Muchos de los enfoques que los gobiernos están adoptando nunca se han probado antes. Somos ratas de laboratorio en un experimento tecnológico y pueden pasar años antes de conocer los resultados. En algunos países, los métodos de vigilancia digital brindarán información útil para comprender mejor la propagación. En otros, los gobiernos ampliarán el alcance de la tecnología invasiva, con pocos beneficios para la recuperación tras la pandemia. Ambos resultados impactarán a las generaciones futuras.

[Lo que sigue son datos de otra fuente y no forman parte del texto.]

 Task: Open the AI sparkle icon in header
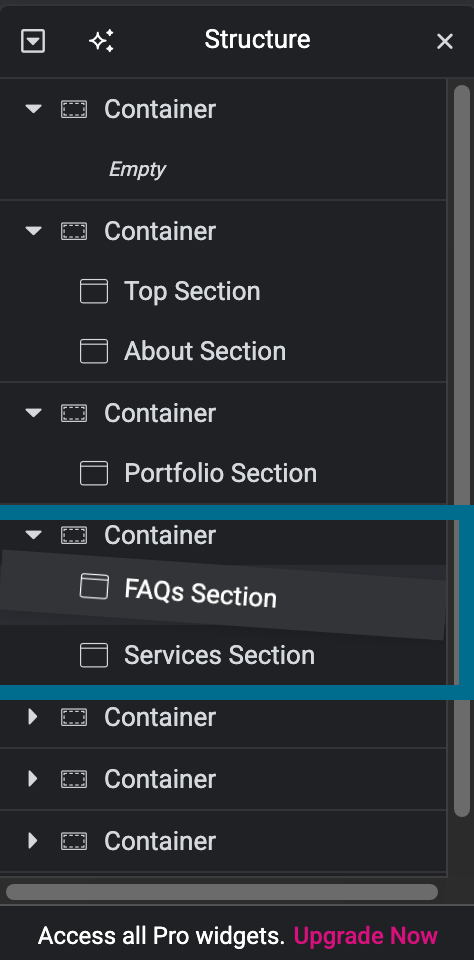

Para Shoshana Zuboff, autora de The Age of Surveillance Capitalism (La era del capitalismo de vigilancia) y profesora emérita de la Escuela de Negocios de Harvard, uno de los principales peligros es que las naciones democráticas se inclinen hacia modelos autoritarios en sus esfuerzos por contener la pandemia. Sin embargo, su perspectiva pospandémica sigue matizada de optimismo. "No estoy de acuerdo en que estamos condenados a un futuro de biovigilancia y distopía", dice. "No hay nada aquí que sea inevitable. Pero significa que tenemos que despertarnos y tenemos que avanzar, apostando en la democracia como la forma de salir de esto".